Gilles Nassy, de l’Institut du porc, a rappelé à quoi servaient ces ingrédients aujourd’hui décriés (1).

Le sel

Pour le goût salé, apprécié par les consommateurs. Néanmoins, il y en avait trop. Une baisse moyenne de 5 à 10 % de la teneur en sel en quelques années est passée inaperçue.

Pour la structure de la viande. Le sel augmente le pouvoir de rétention de l’eau, donc la jutosité et la tendreté de la viande. Il stabilise les protéines musculaires. Une baisse de sel entraîne une moindre tenue des tranches et une perte de rendement.

Pour la conservation, en agissant contre certains microorganismes.

Les nitrites

« D’abord pour la couleur », confirme Gilles Nassy. Les sels de nitrite ou de nitrate, en se décomposant, réagissent avec la myoglobine, aboutissant à la formation d’un pigment donnant à la viande une couleur rosée.

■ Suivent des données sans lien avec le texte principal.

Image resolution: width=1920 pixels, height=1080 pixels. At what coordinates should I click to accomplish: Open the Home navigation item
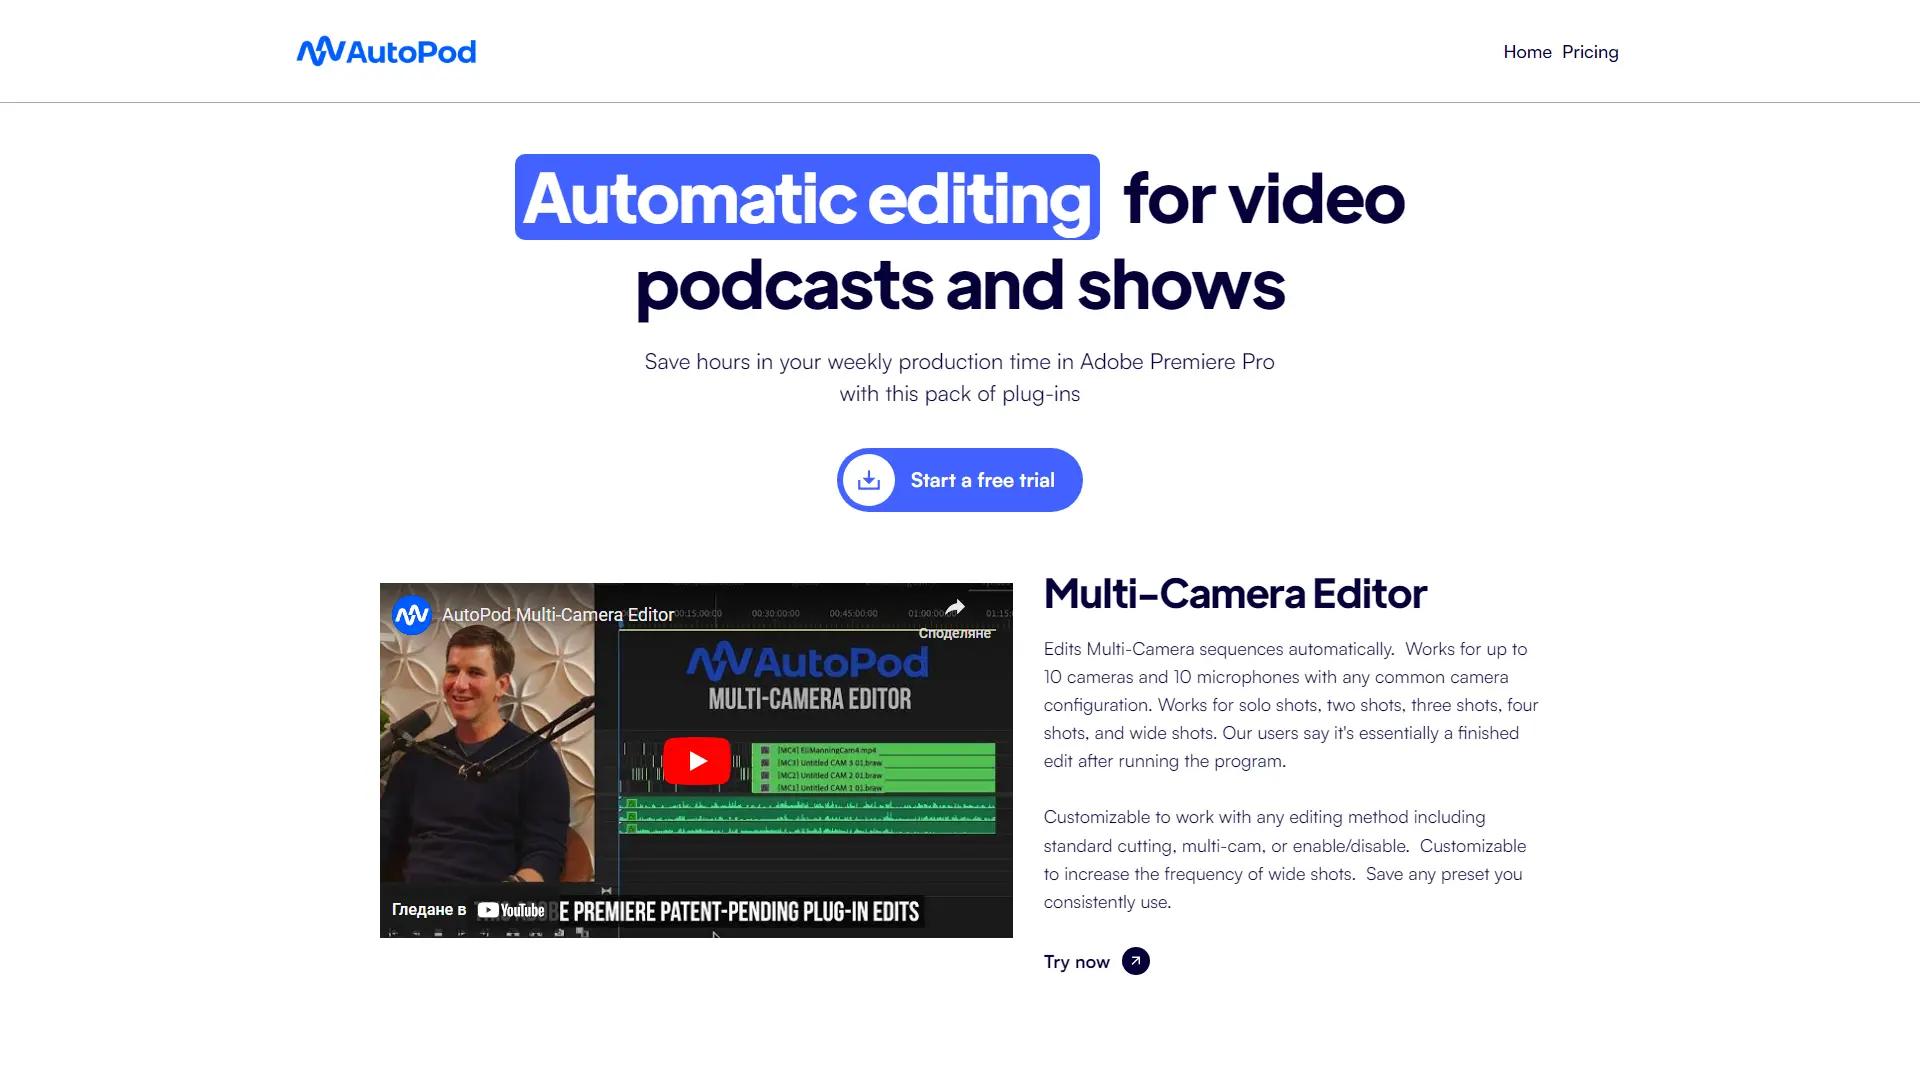[x=1527, y=51]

Pour le goût. Antioxydants, ils protègent l’arôme de la viande.

Pour la conservation. Ils limitent la prolifération de microorganismes nuisibles, en particulier Clostridium botulinum, la bactérie responsable du botulisme, rappelle l’Efsa.

(1) Lors de la 4e journée d’échanges sur la filière porcine, organisée par l’Ifip, le 5 décembre 2017 à Paris.